Retype from the cold email infrastructure guide the passage from "- Domains: The" up to and including "total sending capacity.", matching it word for word.

-- START OF Reading passage --

Cold Email Infrastructure Setup: Domains, Mailboxes, and Sending at Scale
Your cold email infrastructure determines your ceiling. The best copy, the most targeted list, and the most compelling offer mean nothing if your emails don't reach the inbox. Infrastructure is the unsexy foundation that separates agencies sending 50 emails a day from those sending 5,000+ with consistent inbox placement.
This guide walks you through building cold email infrastructure from zero. We cover the exact number of domains and mailboxes you need at each scale, the providers to use, warm-up strategies, sending tool selection, and detailed cost breakdowns so you can budget accurately. For the technical DNS and authentication setup, pair this with our cold email deliverability checklist.
Understanding Cold Email Infrastructure Components
Before diving into setup, understand the four layers of cold email infrastructure and how they work together.
- Domains: The web addresses your emails are sent from. Each domain has its own reputation with email providers. You need multiple domains to distribute sending volume and protect your main brand.
- Mailboxes: Individual email accounts on each domain (e.g., john@yourdomain.com). Each mailbox has its own sending reputation and daily volume limits. More mailboxes mean more total sending capacity.
- Warm-up tools: Services that build sending reputation for new mailboxes by simulating natural email activity. Without warm-up, new mailboxes land in spam immediately.
- Sending tools: Platforms that manage your campaigns, schedule sends, handle inbox rotation, track opens and replies, and automate follow-up sequences. This is your command center.
How Many Domains Do You Need?
The number of domains you need depends entirely on your target daily sending volume. Here's the math.
- Each mailbox should send a maximum of 30-40 cold emails per day. Going above this consistently damages reputation.

-- END OF Reading passage --
-- START OF Recorded information --

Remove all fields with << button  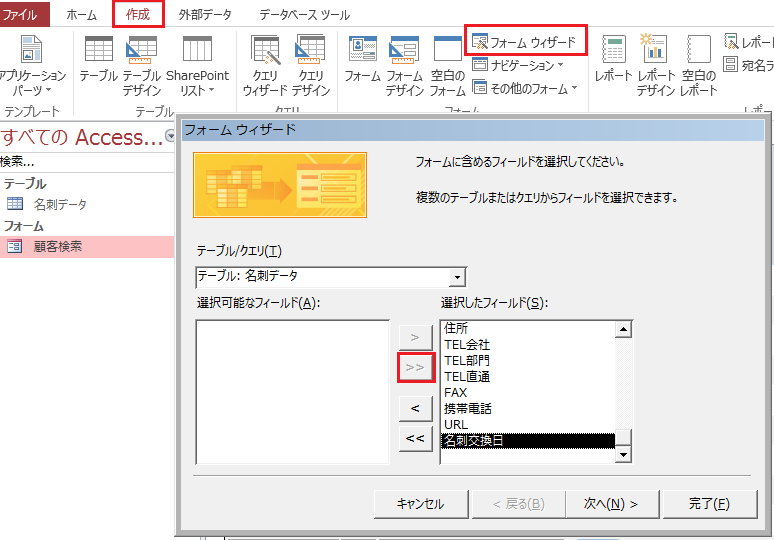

-- END OF Recorded information --

• _Answer below_
- Domains: The web addresses your emails are sent from. Each domain has its own reputation with email providers. You need multiple domains to distribute sending volume and protect your main brand.
- Mailboxes: Individual email accounts on each domain (e.g., john@yourdomain.com). Each mailbox has its own sending reputation and daily volume limits. More mailboxes mean more total sending capacity.